(Exercise details) Give back each line of the data exactly.

(Given data)
--- --- ---

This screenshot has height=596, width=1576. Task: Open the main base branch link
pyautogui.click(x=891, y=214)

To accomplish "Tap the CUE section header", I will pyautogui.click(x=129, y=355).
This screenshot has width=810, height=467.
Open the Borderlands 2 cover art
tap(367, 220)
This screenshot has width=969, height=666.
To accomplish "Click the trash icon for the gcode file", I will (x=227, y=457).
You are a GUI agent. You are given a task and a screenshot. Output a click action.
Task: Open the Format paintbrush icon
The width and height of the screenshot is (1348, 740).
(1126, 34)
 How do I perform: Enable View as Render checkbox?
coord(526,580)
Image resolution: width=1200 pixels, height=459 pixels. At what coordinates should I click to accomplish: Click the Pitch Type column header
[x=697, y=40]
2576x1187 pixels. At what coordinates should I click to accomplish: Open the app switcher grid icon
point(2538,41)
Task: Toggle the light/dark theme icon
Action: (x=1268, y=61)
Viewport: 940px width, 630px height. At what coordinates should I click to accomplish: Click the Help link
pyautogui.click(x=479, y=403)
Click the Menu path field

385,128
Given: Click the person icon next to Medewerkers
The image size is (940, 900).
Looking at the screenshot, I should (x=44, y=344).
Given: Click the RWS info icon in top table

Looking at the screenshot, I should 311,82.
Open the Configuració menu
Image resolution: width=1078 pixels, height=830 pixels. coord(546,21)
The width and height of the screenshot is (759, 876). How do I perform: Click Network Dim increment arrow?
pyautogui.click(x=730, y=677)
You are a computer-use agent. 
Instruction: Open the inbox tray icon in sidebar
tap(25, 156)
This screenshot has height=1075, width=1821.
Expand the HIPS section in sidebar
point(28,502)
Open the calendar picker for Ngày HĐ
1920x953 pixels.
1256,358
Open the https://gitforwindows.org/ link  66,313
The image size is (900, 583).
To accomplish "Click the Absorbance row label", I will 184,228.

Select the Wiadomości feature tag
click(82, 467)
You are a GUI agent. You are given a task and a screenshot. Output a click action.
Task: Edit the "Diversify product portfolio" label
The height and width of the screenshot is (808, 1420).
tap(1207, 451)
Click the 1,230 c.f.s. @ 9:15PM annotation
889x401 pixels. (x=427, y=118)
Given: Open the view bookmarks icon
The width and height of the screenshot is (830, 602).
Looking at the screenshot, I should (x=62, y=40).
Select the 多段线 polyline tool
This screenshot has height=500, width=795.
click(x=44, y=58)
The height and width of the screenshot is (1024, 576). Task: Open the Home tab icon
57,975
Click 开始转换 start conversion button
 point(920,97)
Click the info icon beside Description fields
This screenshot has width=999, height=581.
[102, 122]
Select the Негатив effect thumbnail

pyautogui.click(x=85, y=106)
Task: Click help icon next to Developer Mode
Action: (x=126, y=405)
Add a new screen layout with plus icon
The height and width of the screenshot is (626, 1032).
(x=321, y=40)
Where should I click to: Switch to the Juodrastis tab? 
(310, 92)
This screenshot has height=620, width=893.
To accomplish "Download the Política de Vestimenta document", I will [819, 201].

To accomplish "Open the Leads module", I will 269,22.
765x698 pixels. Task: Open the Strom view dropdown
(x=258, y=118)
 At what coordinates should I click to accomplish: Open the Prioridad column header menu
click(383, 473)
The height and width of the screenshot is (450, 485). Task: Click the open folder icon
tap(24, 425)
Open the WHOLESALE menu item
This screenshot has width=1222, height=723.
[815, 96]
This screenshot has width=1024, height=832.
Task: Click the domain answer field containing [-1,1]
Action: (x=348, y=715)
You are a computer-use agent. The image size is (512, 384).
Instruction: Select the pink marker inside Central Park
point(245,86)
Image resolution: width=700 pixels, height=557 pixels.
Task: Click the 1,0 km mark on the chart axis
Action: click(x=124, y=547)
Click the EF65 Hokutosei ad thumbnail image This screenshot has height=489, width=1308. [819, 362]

--- --- ---

(Reply to the task)
This screenshot has height=596, width=1576. Task: Open the main base branch link
pyautogui.click(x=891, y=214)

To accomplish "Tap the CUE section header", I will pyautogui.click(x=129, y=355).
This screenshot has width=810, height=467.
Open the Borderlands 2 cover art
tap(367, 220)
This screenshot has width=969, height=666.
To accomplish "Click the trash icon for the gcode file", I will (x=227, y=457).
You are a GUI agent. You are given a task and a screenshot. Output a click action.
Task: Open the Format paintbrush icon
The width and height of the screenshot is (1348, 740).
(1126, 34)
 How do I perform: Enable View as Render checkbox?
coord(526,580)
Image resolution: width=1200 pixels, height=459 pixels. At what coordinates should I click to accomplish: Click the Pitch Type column header
[x=697, y=40]
2576x1187 pixels. At what coordinates should I click to accomplish: Open the app switcher grid icon
point(2538,41)
Task: Toggle the light/dark theme icon
Action: (x=1268, y=61)
Viewport: 940px width, 630px height. At what coordinates should I click to accomplish: Click the Help link
pyautogui.click(x=479, y=403)
Click the Menu path field

385,128
Given: Click the person icon next to Medewerkers
The image size is (940, 900).
Looking at the screenshot, I should (x=44, y=344).
Given: Click the RWS info icon in top table

Looking at the screenshot, I should 311,82.
Open the Configuració menu
Image resolution: width=1078 pixels, height=830 pixels. coord(546,21)
The width and height of the screenshot is (759, 876). How do I perform: Click Network Dim increment arrow?
pyautogui.click(x=730, y=677)
You are a computer-use agent. 
Instruction: Open the inbox tray icon in sidebar
tap(25, 156)
This screenshot has height=1075, width=1821.
Expand the HIPS section in sidebar
point(28,502)
Open the calendar picker for Ngày HĐ
1920x953 pixels.
1256,358
Open the https://gitforwindows.org/ link  66,313
The image size is (900, 583).
To accomplish "Click the Absorbance row label", I will 184,228.

Select the Wiadomości feature tag
click(82, 467)
You are a GUI agent. You are given a task and a screenshot. Output a click action.
Task: Edit the "Diversify product portfolio" label
The height and width of the screenshot is (808, 1420).
tap(1207, 451)
Click the 1,230 c.f.s. @ 9:15PM annotation
889x401 pixels. (x=427, y=118)
Given: Open the view bookmarks icon
The width and height of the screenshot is (830, 602).
Looking at the screenshot, I should (x=62, y=40).
Select the 多段线 polyline tool
This screenshot has height=500, width=795.
click(x=44, y=58)
The height and width of the screenshot is (1024, 576). Task: Open the Home tab icon
57,975
Click 开始转换 start conversion button
 point(920,97)
Click the info icon beside Description fields
This screenshot has width=999, height=581.
[102, 122]
Select the Негатив effect thumbnail

pyautogui.click(x=85, y=106)
Task: Click help icon next to Developer Mode
Action: (x=126, y=405)
Add a new screen layout with plus icon
The height and width of the screenshot is (626, 1032).
(x=321, y=40)
Where should I click to: Switch to the Juodrastis tab? 
(310, 92)
This screenshot has height=620, width=893.
To accomplish "Download the Política de Vestimenta document", I will [819, 201].

To accomplish "Open the Leads module", I will 269,22.
765x698 pixels. Task: Open the Strom view dropdown
(x=258, y=118)
 At what coordinates should I click to accomplish: Open the Prioridad column header menu
click(383, 473)
The height and width of the screenshot is (450, 485). Task: Click the open folder icon
tap(24, 425)
Open the WHOLESALE menu item
This screenshot has width=1222, height=723.
[815, 96]
This screenshot has width=1024, height=832.
Task: Click the domain answer field containing [-1,1]
Action: (x=348, y=715)
You are a computer-use agent. The image size is (512, 384).
Instruction: Select the pink marker inside Central Park
point(245,86)
Image resolution: width=700 pixels, height=557 pixels.
Task: Click the 1,0 km mark on the chart axis
Action: click(x=124, y=547)
Click the EF65 Hokutosei ad thumbnail image This screenshot has height=489, width=1308. [819, 362]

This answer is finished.